Rep. Paul Ryan (R-WI)

Rep. Paul Ryan (R-WI) and Sen. Patty Murray (D-WA) met Wednesday to discuss budget negotiations. The architects of the House and Senate budgets had a “constructive discussion” and are “working to find common ground,” according to a joint statement. Medicare funding is one major roadblock to an agreement.

Before Ryan and Murray can convene a committee to create a joint Congressional budget, the Senate must officially send a version of its approved budget to the House. The Senate Budget Committee might wait on this until Ryan and Murray have determined who will sit on the conference committee, according to Roll Call. Once it is formed, the committee will try to reconcile two starkly different budgets

The White House budget, released yesterday, staked out the middle ground in the budget battle, in part by including larger Medicare cuts than the Senate Democrats’ budget. Long-term care groups sharply criticized these cuts, which would reduce payments to providers by $81 billion over 10 years.

Some reductions would be achieved by equalizing payments across care settings. For example, inpatient rehabilitation facilities are reimbursed at a higher rate than skilled nursing facilities for patients with certain knee and hip conditions. Aligning these payments would save the Medicare program $2 billion within a decade, the White House estimated. The remaining $79 billion reduction would come from decreasing payment updates for post-acute providers, beginning with a 1.1 percentage point reduction next year. 

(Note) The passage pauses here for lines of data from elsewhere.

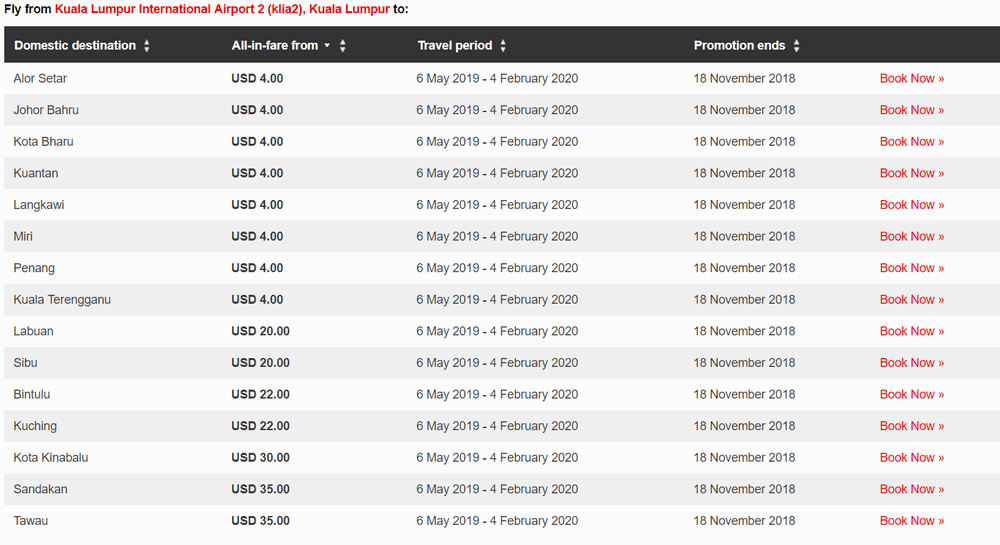This screenshot has width=1000, height=545.
Task: Book Now for Labuan
Action: [x=911, y=331]
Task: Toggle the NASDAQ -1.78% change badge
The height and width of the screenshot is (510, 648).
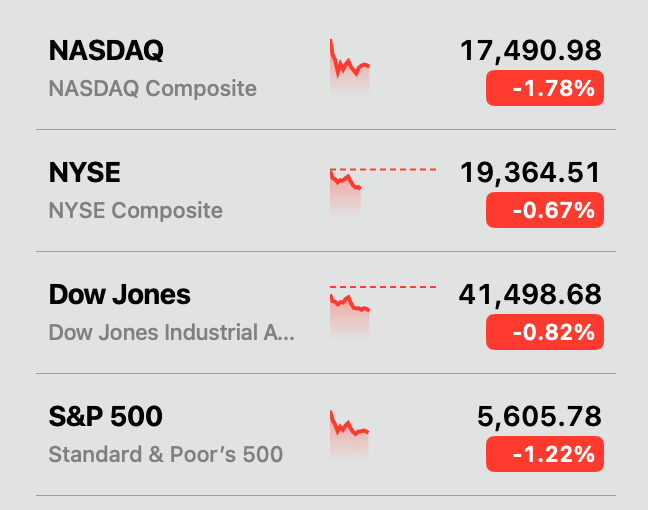Action: 544,89
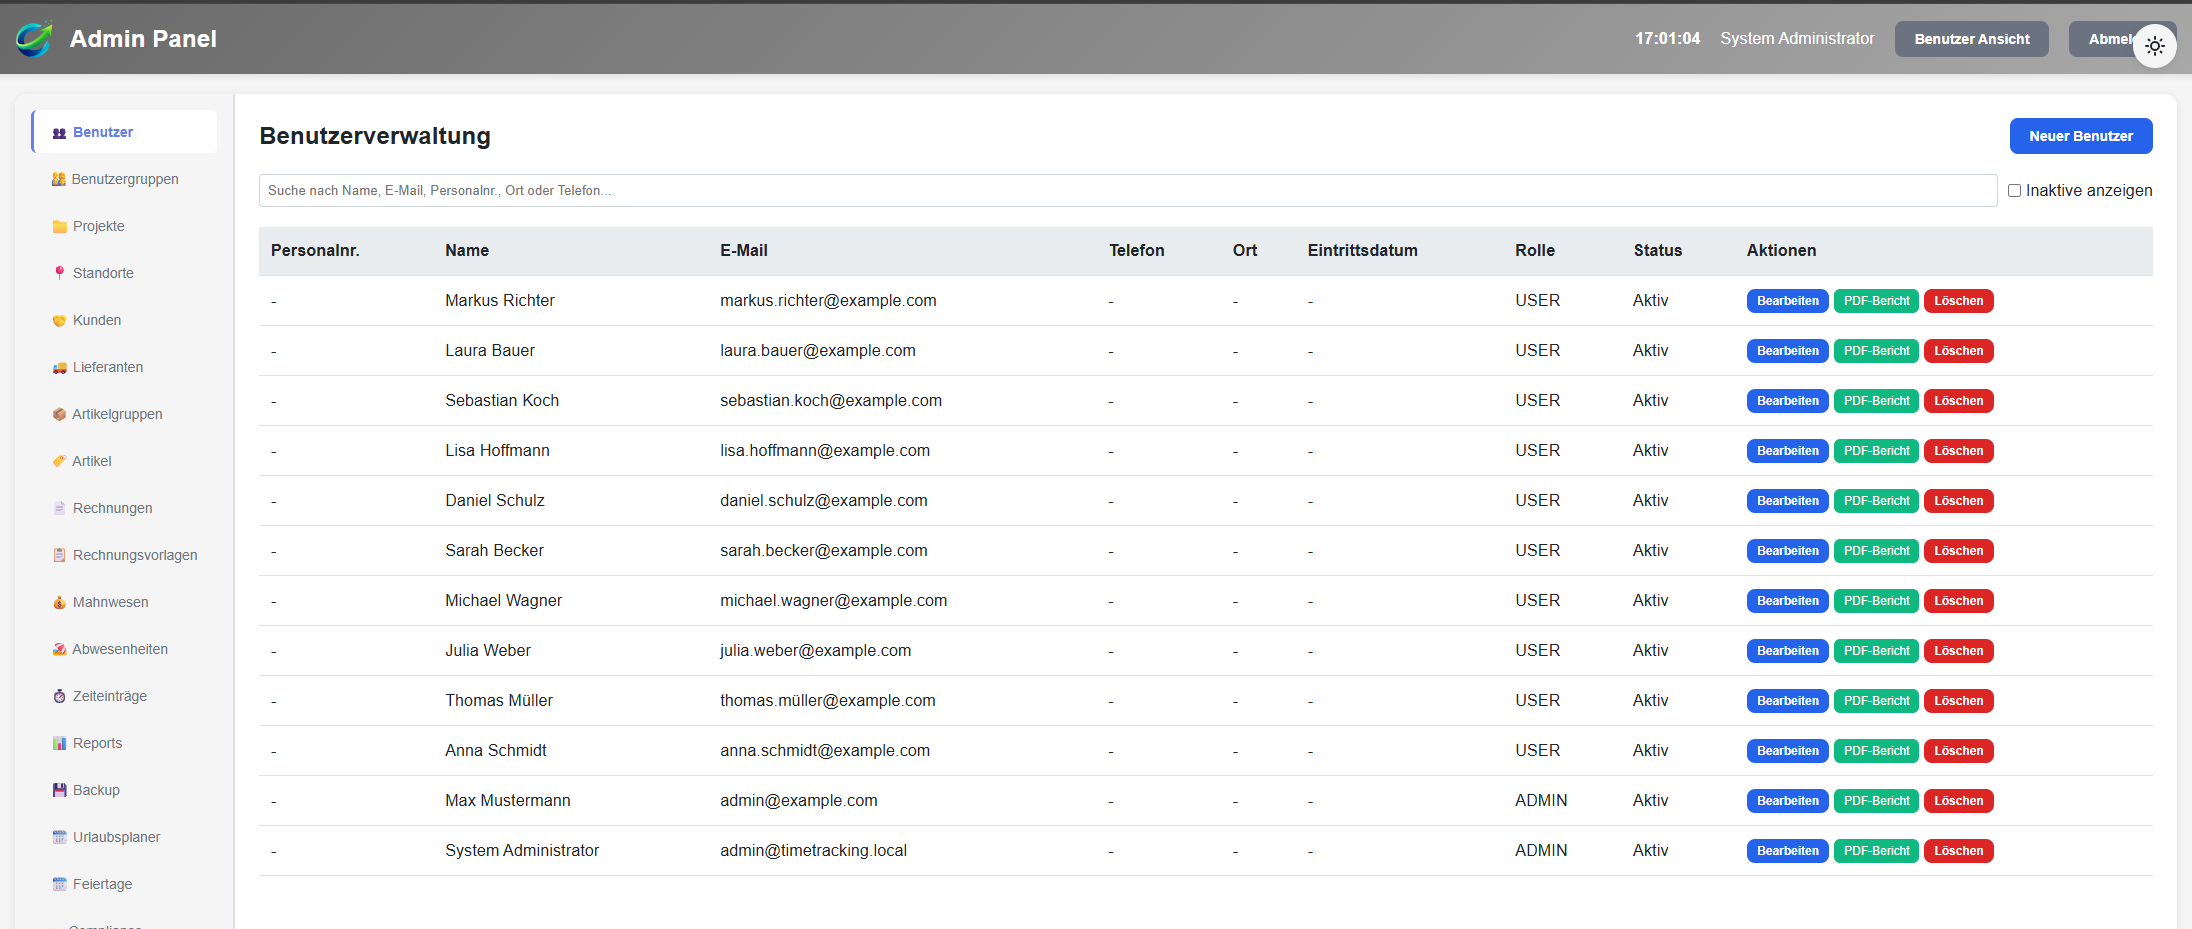The image size is (2192, 929).
Task: Switch to Benutzer Ansicht
Action: click(1971, 39)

Further Medicare reductions were outlined in the administration’s budget for the Department of Health and Human Services. Bundling at least half of payments to post-acute care providers, setting rates based on factors such as resident characteristics, would achieve an estimated $8.2 billion in payment reductions by 2023, according to the HHS budget. An additional $2.2 billion in payment reductions could come from cutting payments to SNFs with high rates of preventable hospital readmissions. Payments would be reduced up to 3%.